* WHAT YOU SHOULD DO
Restate word for word the section of the entries that opens at the line containing "Añadir a la cesta (1528, 958)" and closes at the line containing "Обзор вакансий (51, 2503)", both lines kept, pictures dropped.

* RECORD EXTRACTS
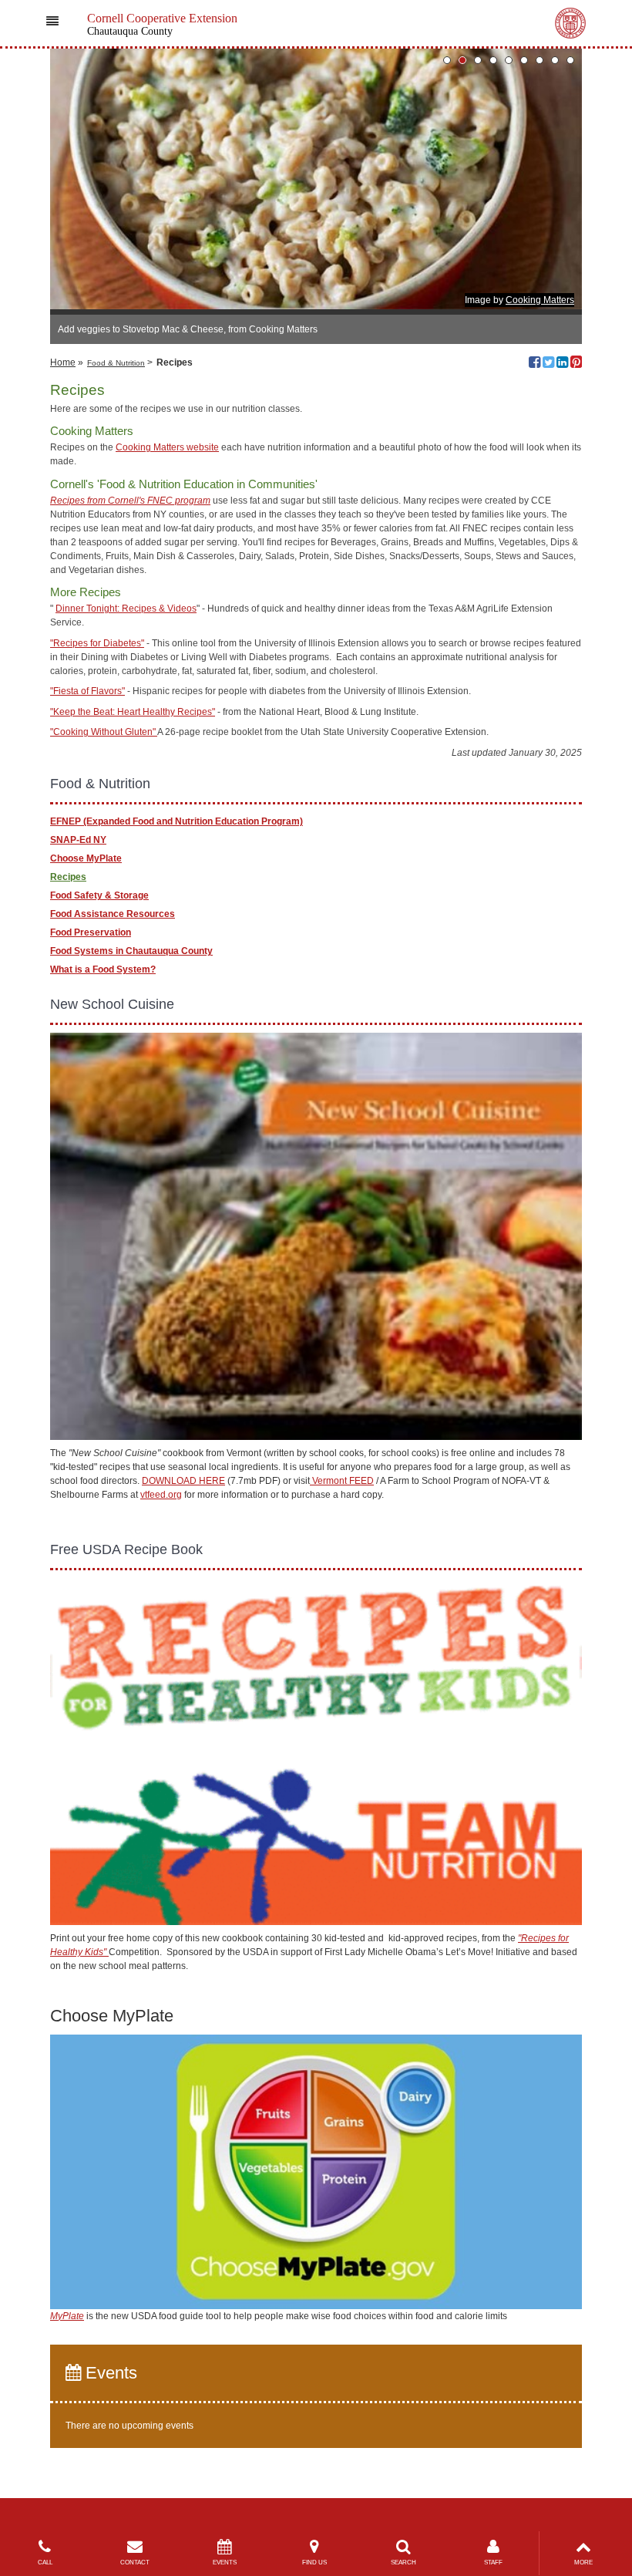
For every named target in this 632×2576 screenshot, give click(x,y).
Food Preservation (90, 932)
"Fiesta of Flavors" (87, 691)
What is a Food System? (103, 969)
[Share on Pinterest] (576, 364)
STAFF (493, 2562)
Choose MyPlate (86, 858)
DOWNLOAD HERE (183, 1480)
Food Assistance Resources (112, 914)
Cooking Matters (540, 300)
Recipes (68, 877)
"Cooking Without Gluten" (103, 732)
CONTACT (135, 2562)
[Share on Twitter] (548, 364)
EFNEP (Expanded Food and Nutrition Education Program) (176, 821)
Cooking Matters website (167, 447)
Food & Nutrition (116, 363)
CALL (45, 2562)
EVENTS (225, 2562)
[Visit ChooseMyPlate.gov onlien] (316, 2171)
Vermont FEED (342, 1480)
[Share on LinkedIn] (562, 364)
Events (109, 2372)
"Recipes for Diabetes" (97, 643)
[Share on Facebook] (534, 364)
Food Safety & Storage (99, 895)
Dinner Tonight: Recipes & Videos (126, 608)
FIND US (314, 2562)
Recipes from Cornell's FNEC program (130, 500)
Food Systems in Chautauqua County (131, 951)
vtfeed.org (161, 1494)
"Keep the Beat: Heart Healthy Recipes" (132, 711)
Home (63, 362)
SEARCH (403, 2562)
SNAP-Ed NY (78, 840)
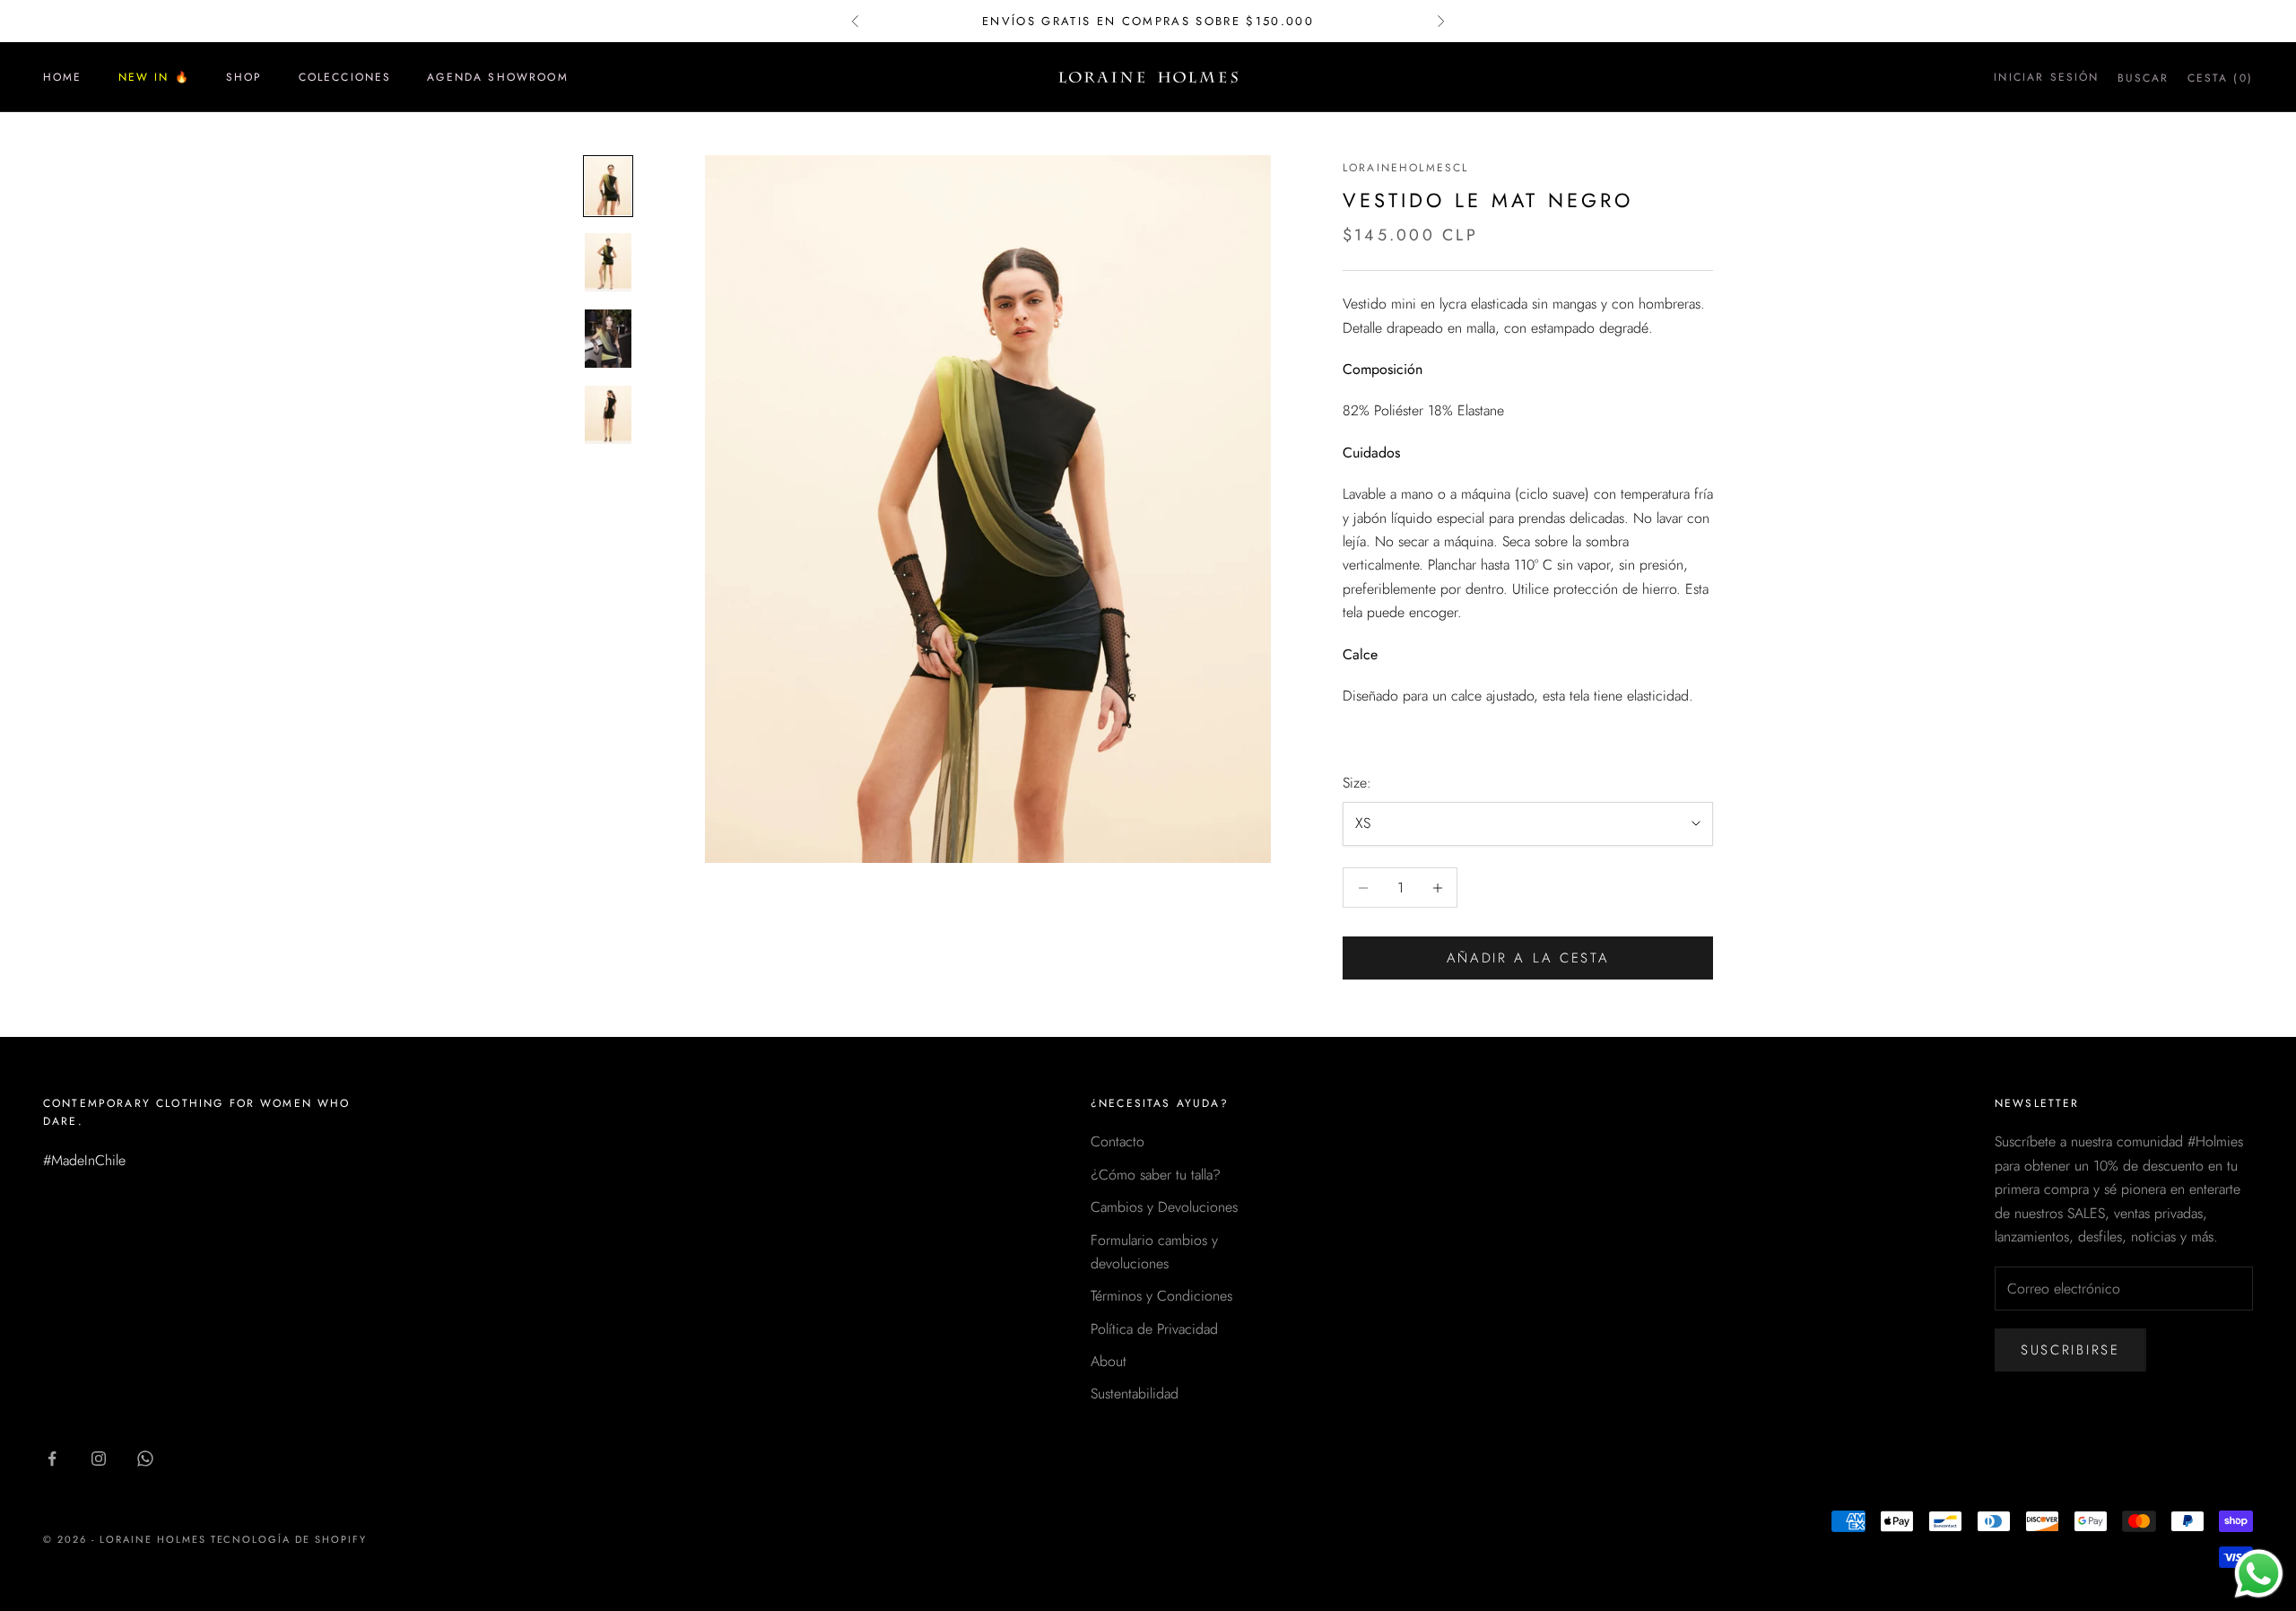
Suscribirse (2070, 1350)
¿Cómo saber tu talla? (1156, 1174)
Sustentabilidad (1134, 1393)
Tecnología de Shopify (289, 1539)
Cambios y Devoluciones (1164, 1207)
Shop (244, 77)
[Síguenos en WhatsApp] (145, 1458)
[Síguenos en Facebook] (52, 1458)
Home (63, 77)
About (1108, 1361)
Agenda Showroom (497, 77)
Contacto (1117, 1141)
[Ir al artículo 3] (608, 339)
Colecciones (345, 77)
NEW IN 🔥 (154, 77)
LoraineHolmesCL (1405, 168)
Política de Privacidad (1154, 1329)
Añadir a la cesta (1528, 958)
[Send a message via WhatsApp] (2259, 1574)
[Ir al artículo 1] (608, 186)
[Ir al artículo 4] (608, 415)
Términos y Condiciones (1161, 1295)
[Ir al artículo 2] (608, 262)
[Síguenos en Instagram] (99, 1458)
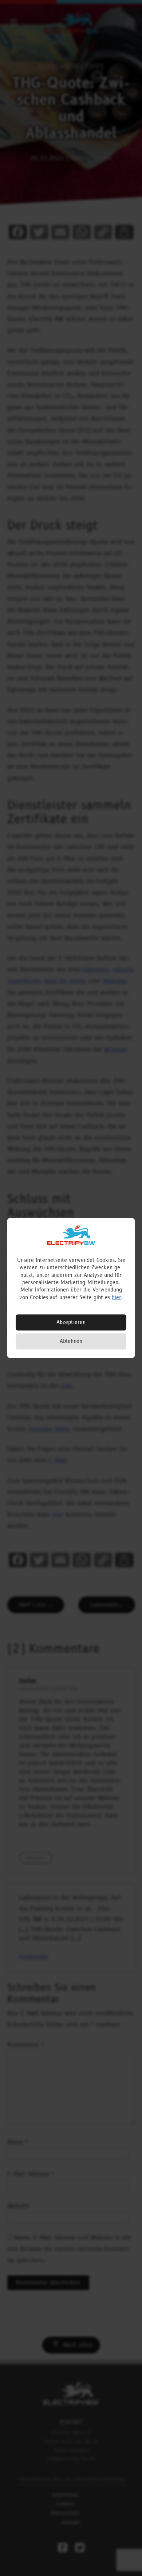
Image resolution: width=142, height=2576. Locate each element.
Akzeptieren (71, 1322)
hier (116, 1297)
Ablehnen (71, 1341)
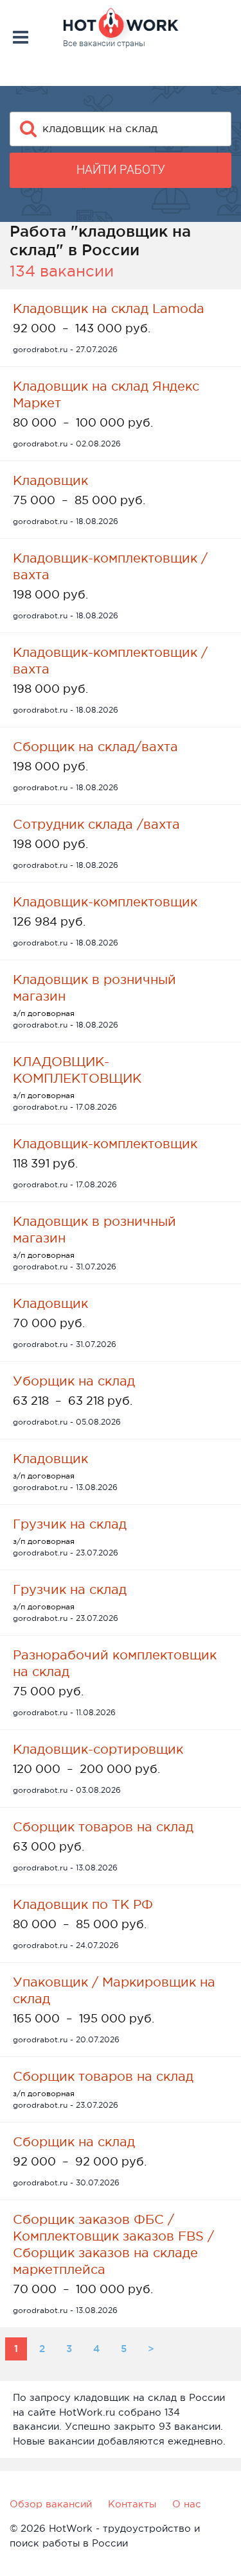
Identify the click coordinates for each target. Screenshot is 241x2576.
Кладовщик (50, 480)
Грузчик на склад (70, 1524)
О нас (186, 2503)
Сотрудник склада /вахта (96, 824)
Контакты (132, 2503)
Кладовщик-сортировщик (98, 1749)
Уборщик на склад (74, 1381)
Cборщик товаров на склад (103, 1827)
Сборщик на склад (74, 2142)
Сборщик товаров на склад (103, 2076)
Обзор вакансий (51, 2503)
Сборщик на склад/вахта (95, 747)
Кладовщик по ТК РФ (83, 1904)
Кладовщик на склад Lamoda (108, 308)
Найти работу (120, 169)
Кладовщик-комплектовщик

* TASK OUTPUT
Añadir a la cesta (1528, 958)
[Send a message via WhatsApp] (2259, 1574)
[Ir al artículo 1] (608, 186)
[Ir al artículo 4] (608, 415)
Términos y Condiciones (1161, 1295)
[Ir al artículo 2] (608, 262)
[Síguenos en Instagram] (99, 1458)
Image resolution: width=142, height=2576. Locate each element.
Akzeptieren (71, 1322)
hier (116, 1297)
Ablehnen (71, 1341)
Identify the click coordinates for each target. Screenshot is 241x2576.
Кладовщик (50, 480)
Грузчик на склад (70, 1524)
О нас (186, 2503)
Сотрудник склада /вахта (96, 824)
Контакты (132, 2503)
Кладовщик-сортировщик (98, 1749)
Уборщик на склад (74, 1381)
Cборщик товаров на склад (103, 1827)
Сборщик на склад (74, 2142)
Сборщик товаров на склад (103, 2076)
Обзор вакансий (51, 2503)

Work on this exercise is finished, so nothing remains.